▸ **Data for the task**
# # # # # # #

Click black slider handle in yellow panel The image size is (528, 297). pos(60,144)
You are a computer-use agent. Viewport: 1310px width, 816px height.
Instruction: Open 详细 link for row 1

# # # # # # #

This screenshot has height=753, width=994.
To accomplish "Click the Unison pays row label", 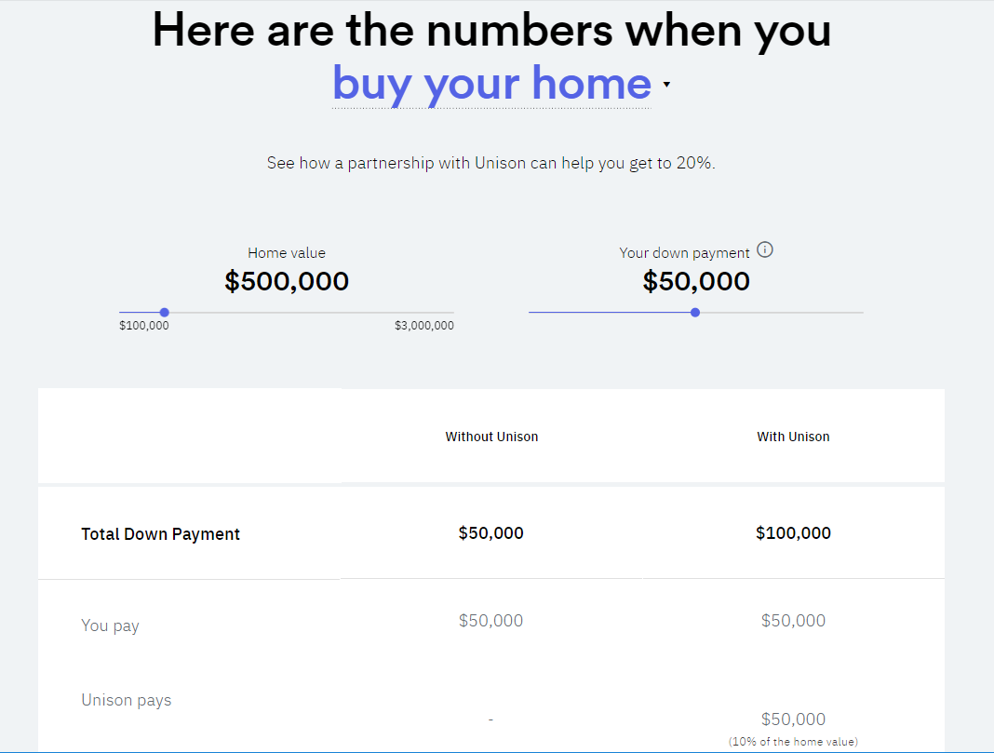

# # # # # # #

Copy the lines exactly, beginning at the line that contains "Click black slider" and stopping after the line that contains "Instruction: Open 详细 link for row 1".

Click black slider handle in yellow panel The image size is (528, 297). pos(60,144)
You are a computer-use agent. Viewport: 1310px width, 816px height.
Instruction: Open 详细 link for row 1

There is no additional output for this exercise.